▸ **The problem**: Taking the lines below one at a time, count those with the string "purple" and give the result alone.

▸ **Dataset records**:
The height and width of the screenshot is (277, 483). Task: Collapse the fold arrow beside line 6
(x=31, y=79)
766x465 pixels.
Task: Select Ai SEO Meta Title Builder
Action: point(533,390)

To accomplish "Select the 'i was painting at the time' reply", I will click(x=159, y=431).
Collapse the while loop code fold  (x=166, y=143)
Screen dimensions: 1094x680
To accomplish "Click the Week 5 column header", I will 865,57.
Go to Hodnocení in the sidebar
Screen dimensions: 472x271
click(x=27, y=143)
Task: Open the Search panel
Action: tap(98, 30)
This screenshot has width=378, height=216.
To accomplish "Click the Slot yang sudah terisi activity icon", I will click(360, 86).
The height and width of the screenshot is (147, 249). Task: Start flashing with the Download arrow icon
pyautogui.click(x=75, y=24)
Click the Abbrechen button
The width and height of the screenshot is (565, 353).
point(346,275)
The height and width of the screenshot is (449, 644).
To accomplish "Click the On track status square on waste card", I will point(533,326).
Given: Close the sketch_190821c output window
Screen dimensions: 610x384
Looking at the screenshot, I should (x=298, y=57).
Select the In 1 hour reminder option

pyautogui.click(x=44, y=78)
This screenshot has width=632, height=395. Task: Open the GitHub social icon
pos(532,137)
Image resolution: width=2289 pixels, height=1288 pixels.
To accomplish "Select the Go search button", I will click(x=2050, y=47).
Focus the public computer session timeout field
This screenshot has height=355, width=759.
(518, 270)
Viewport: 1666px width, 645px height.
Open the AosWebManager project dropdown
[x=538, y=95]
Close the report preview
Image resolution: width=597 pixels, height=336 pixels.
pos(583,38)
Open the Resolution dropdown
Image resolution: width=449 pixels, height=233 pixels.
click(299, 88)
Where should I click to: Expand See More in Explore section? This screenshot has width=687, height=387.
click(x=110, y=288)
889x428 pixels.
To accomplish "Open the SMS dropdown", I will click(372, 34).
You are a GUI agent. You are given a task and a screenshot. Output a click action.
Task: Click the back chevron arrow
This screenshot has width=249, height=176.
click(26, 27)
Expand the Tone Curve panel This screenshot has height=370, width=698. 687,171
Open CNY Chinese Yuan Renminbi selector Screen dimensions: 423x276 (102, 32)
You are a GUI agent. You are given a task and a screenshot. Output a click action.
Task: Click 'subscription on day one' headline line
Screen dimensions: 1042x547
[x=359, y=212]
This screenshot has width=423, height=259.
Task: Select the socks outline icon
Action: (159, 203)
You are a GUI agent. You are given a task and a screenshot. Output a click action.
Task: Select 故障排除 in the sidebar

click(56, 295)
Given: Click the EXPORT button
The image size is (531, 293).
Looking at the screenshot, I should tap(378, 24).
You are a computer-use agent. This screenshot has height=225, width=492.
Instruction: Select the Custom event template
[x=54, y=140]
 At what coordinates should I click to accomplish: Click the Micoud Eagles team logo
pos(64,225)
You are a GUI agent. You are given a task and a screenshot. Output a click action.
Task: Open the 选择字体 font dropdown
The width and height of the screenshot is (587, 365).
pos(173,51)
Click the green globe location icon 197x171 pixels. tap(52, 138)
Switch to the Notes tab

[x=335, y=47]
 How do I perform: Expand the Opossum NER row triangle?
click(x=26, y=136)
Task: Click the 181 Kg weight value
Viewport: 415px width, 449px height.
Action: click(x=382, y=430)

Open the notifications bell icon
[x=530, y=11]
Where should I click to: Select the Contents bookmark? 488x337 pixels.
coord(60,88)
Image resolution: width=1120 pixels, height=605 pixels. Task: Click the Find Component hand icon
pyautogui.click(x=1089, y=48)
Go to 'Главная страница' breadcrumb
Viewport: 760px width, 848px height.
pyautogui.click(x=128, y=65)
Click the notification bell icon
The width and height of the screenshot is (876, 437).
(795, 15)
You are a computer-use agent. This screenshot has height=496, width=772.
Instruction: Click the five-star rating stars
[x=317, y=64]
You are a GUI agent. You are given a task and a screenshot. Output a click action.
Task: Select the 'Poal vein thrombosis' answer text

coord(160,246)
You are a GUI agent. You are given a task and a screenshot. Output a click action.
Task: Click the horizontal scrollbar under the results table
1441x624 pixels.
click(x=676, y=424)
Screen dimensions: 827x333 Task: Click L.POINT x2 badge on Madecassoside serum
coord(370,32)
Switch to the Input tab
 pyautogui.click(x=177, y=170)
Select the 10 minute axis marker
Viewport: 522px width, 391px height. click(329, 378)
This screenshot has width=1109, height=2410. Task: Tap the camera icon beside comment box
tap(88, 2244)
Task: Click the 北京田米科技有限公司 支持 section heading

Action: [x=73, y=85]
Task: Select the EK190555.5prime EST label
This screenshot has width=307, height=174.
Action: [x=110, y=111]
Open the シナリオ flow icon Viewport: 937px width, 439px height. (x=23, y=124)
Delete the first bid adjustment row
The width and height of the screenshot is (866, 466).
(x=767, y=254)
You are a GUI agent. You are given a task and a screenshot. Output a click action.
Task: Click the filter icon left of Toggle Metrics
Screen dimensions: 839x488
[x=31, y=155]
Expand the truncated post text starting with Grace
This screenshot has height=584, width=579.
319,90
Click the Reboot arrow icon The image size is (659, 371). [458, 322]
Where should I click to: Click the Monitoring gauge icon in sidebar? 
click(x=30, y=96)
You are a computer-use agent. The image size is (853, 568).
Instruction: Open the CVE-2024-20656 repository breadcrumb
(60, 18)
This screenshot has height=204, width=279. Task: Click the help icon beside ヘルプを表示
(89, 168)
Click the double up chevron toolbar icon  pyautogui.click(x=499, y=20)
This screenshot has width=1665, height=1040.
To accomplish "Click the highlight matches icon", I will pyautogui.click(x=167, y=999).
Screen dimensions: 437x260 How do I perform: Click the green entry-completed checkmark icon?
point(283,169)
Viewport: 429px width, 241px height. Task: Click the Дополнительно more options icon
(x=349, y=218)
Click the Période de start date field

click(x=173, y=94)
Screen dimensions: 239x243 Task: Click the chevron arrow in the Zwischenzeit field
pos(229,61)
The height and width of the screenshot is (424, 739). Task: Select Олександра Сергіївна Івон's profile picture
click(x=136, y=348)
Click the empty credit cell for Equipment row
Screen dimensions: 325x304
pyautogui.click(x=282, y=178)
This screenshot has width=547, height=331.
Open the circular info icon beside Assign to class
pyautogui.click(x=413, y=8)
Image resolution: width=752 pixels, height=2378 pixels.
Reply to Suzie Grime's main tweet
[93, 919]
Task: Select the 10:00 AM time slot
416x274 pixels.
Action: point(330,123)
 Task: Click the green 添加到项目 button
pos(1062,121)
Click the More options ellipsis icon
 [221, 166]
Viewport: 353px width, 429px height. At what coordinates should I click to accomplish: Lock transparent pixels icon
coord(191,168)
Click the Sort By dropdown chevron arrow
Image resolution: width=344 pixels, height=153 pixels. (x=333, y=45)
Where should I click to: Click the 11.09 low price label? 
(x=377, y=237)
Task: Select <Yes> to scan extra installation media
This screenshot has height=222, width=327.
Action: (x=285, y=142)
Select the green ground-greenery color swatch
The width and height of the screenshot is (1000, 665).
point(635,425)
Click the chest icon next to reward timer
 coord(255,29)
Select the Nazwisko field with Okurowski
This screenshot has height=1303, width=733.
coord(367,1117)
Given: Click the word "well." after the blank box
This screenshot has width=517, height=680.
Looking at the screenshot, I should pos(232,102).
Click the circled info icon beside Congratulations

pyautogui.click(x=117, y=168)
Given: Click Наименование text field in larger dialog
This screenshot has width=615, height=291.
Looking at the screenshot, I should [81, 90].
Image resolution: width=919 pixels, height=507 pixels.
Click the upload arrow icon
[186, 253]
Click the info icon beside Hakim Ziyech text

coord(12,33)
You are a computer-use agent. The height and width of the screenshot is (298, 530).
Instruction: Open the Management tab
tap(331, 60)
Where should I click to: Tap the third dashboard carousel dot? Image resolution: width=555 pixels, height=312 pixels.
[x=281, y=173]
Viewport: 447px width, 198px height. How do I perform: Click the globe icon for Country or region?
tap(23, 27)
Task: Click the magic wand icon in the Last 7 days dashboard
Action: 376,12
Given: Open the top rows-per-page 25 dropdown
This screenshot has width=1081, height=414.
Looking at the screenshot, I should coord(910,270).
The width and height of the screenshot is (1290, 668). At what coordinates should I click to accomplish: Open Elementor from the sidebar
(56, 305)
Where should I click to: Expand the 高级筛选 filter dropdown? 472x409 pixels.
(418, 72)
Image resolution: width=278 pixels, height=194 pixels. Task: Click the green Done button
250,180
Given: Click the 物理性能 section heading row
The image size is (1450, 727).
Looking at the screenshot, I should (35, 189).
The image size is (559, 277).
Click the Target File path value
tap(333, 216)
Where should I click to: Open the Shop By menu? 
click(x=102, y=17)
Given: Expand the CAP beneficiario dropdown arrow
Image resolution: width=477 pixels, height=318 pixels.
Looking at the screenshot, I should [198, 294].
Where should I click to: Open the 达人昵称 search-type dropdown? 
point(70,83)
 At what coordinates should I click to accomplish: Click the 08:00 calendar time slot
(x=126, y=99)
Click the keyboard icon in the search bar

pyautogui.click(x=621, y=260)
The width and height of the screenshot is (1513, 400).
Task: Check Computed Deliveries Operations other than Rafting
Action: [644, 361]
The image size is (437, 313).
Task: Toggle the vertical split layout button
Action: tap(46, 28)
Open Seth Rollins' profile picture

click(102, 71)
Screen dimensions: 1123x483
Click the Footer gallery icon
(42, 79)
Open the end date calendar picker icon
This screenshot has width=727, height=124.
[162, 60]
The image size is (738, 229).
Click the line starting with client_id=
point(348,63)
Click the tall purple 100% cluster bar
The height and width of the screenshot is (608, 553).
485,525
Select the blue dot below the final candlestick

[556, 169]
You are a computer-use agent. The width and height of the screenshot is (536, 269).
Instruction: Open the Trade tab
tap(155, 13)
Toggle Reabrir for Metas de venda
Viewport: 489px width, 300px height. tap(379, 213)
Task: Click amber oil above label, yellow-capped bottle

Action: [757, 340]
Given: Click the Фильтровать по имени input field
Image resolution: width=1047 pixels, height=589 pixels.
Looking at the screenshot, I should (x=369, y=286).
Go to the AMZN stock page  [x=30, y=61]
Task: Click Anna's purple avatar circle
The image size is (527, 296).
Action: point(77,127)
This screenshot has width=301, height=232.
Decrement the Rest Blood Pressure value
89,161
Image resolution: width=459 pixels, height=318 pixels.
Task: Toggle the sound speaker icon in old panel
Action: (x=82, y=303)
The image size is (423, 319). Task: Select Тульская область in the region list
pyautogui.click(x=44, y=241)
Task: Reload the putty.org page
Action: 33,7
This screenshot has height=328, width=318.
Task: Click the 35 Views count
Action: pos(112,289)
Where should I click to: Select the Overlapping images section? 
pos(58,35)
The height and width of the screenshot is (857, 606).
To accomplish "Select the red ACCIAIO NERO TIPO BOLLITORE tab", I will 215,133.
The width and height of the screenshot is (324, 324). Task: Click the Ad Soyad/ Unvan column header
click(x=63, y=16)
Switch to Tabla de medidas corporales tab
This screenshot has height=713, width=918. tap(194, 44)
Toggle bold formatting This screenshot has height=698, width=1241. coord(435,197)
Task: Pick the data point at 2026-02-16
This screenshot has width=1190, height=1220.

▸ **Task solution**: 2